▶ _WHAT IS REQUIRED_: Pick every line out of the entries below that holds the string "will", and report them.

◆ ◆ ◆

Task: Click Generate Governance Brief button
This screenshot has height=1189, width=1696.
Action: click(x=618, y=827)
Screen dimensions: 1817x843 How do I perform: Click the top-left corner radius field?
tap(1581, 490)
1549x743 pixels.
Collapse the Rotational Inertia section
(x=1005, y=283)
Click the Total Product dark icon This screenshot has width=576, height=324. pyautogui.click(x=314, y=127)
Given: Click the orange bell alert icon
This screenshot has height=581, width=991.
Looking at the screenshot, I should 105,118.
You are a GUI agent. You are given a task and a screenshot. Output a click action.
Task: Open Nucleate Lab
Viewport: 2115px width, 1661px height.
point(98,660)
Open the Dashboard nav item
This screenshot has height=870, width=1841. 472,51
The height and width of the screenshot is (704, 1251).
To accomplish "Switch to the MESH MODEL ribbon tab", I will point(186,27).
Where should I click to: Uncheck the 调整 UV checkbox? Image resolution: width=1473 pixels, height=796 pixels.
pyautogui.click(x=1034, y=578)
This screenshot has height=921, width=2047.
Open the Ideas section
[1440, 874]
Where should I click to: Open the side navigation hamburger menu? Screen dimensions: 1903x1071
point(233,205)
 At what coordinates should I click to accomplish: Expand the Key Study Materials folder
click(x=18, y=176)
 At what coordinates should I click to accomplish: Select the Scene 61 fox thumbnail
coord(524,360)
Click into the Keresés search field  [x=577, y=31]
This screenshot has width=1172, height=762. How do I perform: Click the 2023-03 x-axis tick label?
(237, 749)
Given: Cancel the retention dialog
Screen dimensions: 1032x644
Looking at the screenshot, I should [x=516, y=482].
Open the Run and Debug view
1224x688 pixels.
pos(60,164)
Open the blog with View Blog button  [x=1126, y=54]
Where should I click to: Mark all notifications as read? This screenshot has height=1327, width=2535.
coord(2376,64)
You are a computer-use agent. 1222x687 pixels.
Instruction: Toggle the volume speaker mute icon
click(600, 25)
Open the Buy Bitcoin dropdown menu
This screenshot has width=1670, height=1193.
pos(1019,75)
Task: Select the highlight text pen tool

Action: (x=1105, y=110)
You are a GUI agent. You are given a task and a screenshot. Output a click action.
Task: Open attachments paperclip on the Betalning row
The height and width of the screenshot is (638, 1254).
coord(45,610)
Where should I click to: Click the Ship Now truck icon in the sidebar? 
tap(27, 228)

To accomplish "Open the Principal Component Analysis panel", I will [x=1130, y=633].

◆ ◆ ◆

▶ _SOLUTION FOR THIS PROBLEM_:
To accomplish "Switch to the MESH MODEL ribbon tab", I will point(186,27).
To accomplish "Open the Principal Component Analysis panel", I will [x=1130, y=633].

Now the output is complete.